AIM OF THE TASK> Pull every line containing "wszystkie" from the entries.
*** Opening of GIVEN ENTRIES ***
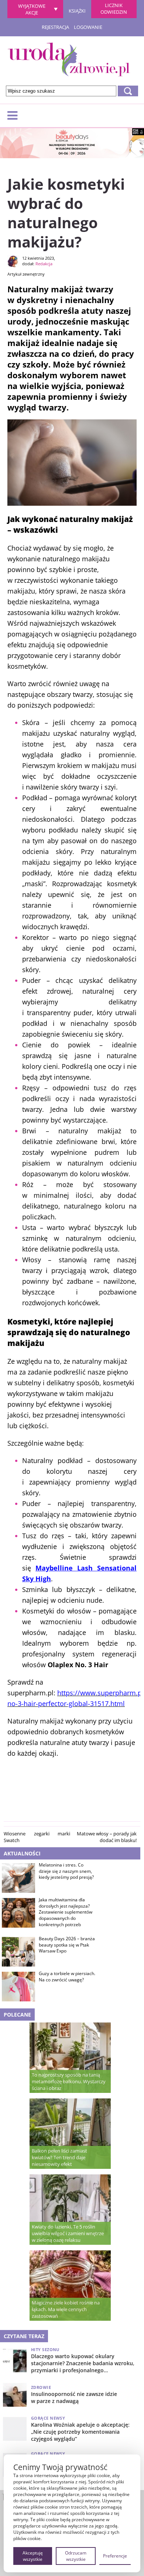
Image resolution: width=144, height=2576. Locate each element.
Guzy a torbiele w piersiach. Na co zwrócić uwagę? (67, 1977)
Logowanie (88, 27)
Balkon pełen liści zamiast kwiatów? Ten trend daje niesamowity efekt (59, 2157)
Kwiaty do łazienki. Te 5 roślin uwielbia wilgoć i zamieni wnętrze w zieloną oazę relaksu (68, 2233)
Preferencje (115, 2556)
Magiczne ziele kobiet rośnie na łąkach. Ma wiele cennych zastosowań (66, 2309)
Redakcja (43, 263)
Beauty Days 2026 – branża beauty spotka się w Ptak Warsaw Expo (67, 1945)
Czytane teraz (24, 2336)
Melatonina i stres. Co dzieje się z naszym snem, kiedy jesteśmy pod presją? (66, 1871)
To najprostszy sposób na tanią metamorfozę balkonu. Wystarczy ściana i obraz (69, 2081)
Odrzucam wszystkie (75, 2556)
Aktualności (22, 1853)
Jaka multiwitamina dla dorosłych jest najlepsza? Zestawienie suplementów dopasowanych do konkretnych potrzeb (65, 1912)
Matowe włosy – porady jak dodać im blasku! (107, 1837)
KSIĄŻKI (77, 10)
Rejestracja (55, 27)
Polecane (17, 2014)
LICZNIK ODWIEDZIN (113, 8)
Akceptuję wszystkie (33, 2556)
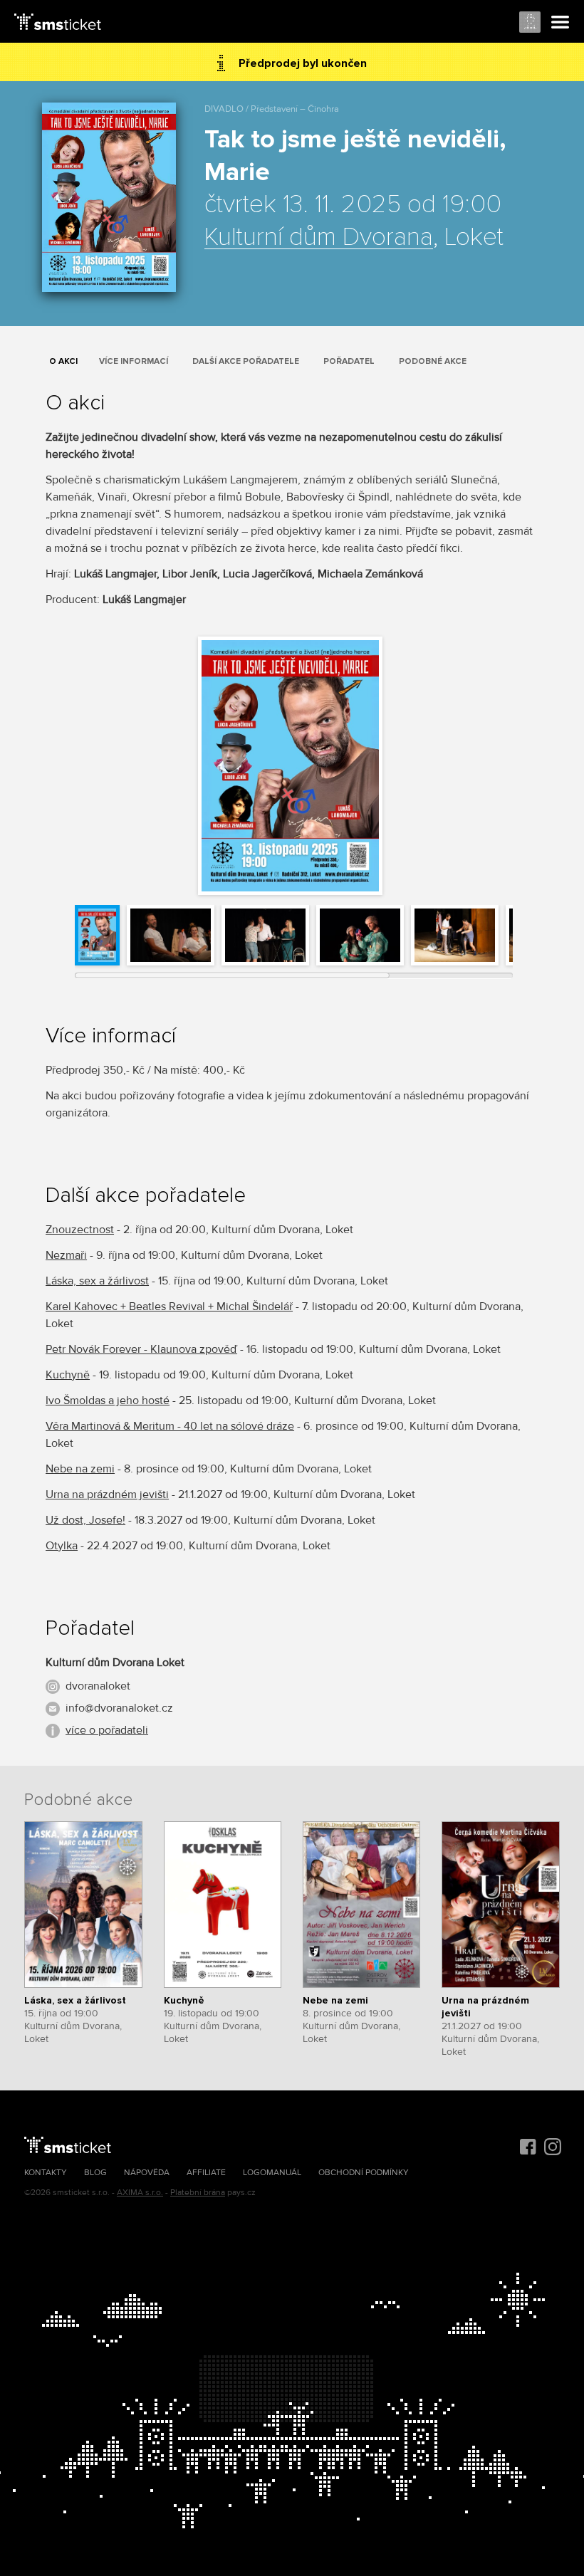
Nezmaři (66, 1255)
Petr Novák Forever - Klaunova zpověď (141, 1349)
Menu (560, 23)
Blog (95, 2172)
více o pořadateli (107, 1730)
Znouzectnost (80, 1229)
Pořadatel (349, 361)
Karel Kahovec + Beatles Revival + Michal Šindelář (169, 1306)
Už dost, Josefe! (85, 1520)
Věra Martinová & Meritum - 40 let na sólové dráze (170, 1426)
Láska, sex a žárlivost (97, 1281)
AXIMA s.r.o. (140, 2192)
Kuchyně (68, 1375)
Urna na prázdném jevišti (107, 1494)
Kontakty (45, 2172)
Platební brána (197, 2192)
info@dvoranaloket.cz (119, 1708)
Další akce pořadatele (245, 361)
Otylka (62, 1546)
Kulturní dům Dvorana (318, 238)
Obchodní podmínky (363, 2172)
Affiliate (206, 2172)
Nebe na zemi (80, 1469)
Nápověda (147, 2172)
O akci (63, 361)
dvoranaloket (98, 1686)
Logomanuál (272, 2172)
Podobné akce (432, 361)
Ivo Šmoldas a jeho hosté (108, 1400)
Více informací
*** Close of GIVEN ENTRIES ***
ANSWER SECTION>
Odrzucam wszystkie (75, 2556)
Akceptuję wszystkie (33, 2556)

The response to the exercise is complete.